The message was delivered at Police Headquarters in Kigali during an interactive session that brought together with different senior government officials, as well as the top leadership of the Rwanda National Police and Rwandan journalists.
The session was also attended by the Minister for Sports and Culture, Julienne Uwacu, and the Executive Secretary of the National Commission for the Fight against Genocide (CNLG), Jean-Damascène Bizimana.
Next week, from April 7, Rwandans will begin a week-long commemoration activities to mark the 24th anniversary of the 1994 Genocide against the Tutsi, which claimed more than a million lives in three months.
Minister Uwacu told journalists that whatever they say is picked up by the rest of the population and used as an example to follow, hence the need to be exemplary communicators during the Genocide commemoration period and promote the unity of Rwandans.
“We should work together to prepare Rwandans for this period because it’s always a difficult time and we never get used to it. The media should work harder during this commemoration period because our detractors also use the media to destroy us,” she said.
She added: “It’s time to use our media skills and capacities to tell our own history and how we are rebuilding our lives.”
She especially warned that entertainment journalists will have to change the tone during the commemoration week because it’s a time to mourn the dead and people are generally not ready for some of the entertainment talk shows.
“It’s time to be closer to each other as Rwandans, we should know how to behave during this time. Things like entertainment should be limited during this period and showbiz journalists should understand that they will have to be patient during the time,” she said.
The Inspector General of Police, Emmanuel Gasana, called for continued partnership between the media fraternity and the police and said the two should work together to keep Rwandans safe during the commemoration week.

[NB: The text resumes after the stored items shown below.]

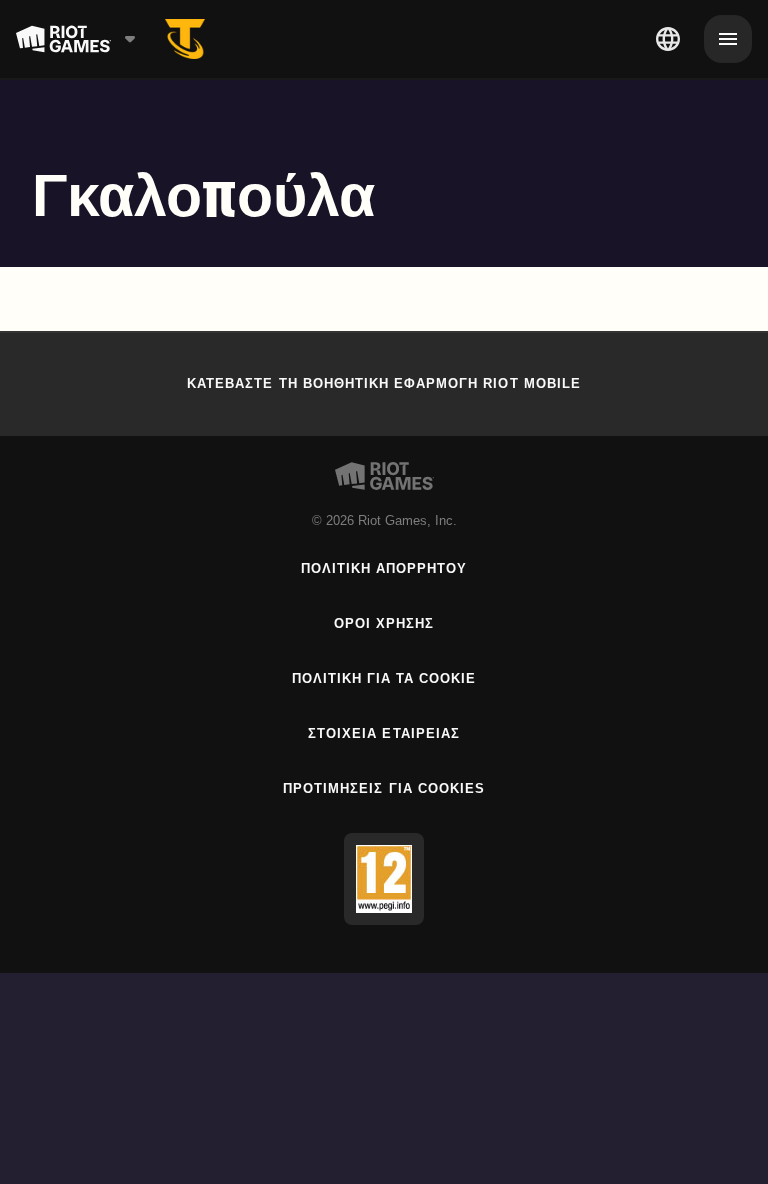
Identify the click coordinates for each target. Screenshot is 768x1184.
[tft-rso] (185, 39)
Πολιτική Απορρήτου (384, 568)
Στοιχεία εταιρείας (384, 733)
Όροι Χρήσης (384, 623)
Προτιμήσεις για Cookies (384, 788)
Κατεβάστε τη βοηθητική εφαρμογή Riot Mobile (384, 383)
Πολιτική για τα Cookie (384, 678)
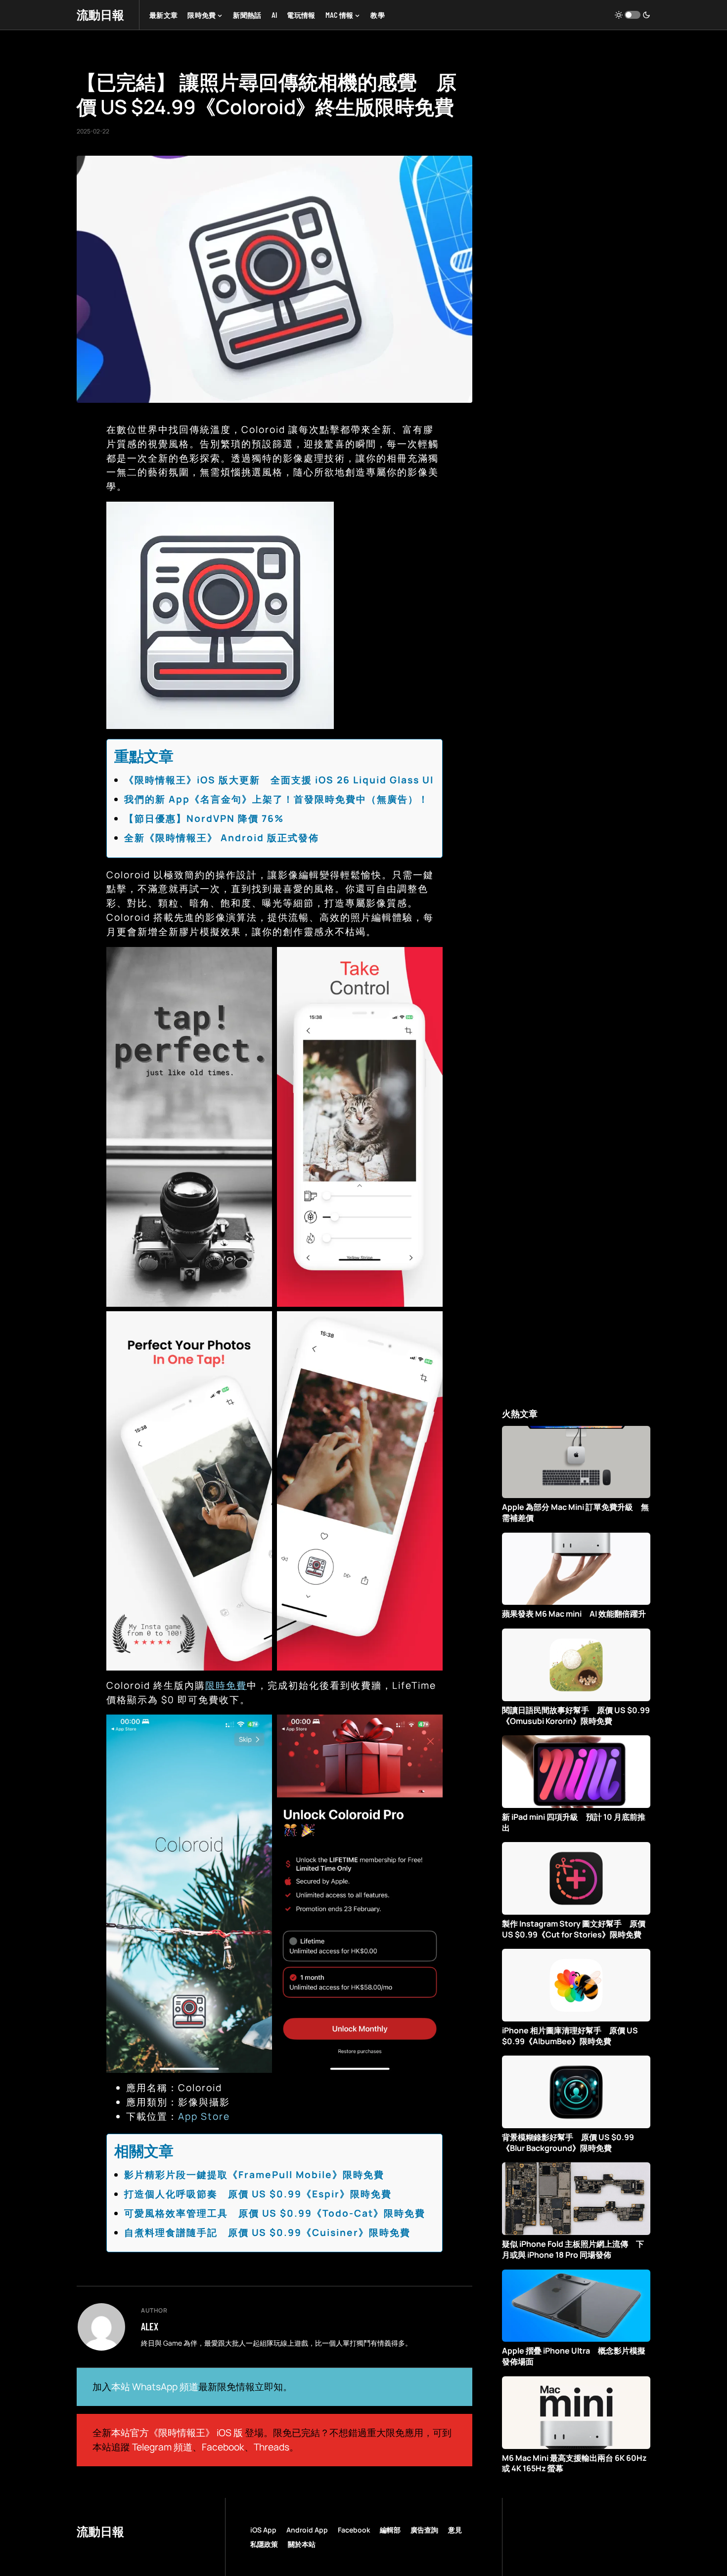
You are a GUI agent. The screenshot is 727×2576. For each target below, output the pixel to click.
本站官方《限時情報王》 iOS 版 (177, 2432)
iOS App (263, 2529)
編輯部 (390, 2529)
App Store (204, 2116)
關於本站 (302, 2544)
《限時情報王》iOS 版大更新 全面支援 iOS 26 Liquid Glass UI (279, 779)
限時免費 (226, 1685)
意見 (455, 2529)
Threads (271, 2447)
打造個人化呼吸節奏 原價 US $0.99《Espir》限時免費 (258, 2194)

“Let’s continue the partnership because as the police we need to work with other stakeholders to achieve our mission. It’s important that we work together to detect any cases of wrongdoing during this period,” he said.
Journalists were especially warned about the possible abuse of online media platforms during the mourning week and were tipped on countering any messages that might be provocative.
Cleophas Barore, the Chairman of the Rwanda Media Commission (RMC), the media self-regulatory body, warned journalists about the abuse of online platforms by media users, especially commentators.
“There are comments that are made by readers on stories published online and that’s where people tend to send inflammatory messages,” he said, tipping journalists on always verifying information they receive before posting it.
“We shouldn’t use social media to disseminate dangerous information,” he said.
CNLG’s Executive Secretary said that online comments in the media are often cause for concern, especially when they are from Genocide deniers and those who undermine efforts by the current Government of Rwanda to unite Rwandans.
“Beware of those comments because they are often sent by people who live outside the country with view to maliciously attack Rwanda’s top leadership,” Bizimana said.
He said that events related to the Genocide commemoration week will be held at the village level, with Rwandans taking time off to discuss three topics, including the difference between Genocide and other atrocities, major evidence for the Genocide against Tutsi, and the uniqueness of Rwanda in overcoming Genocide consequences.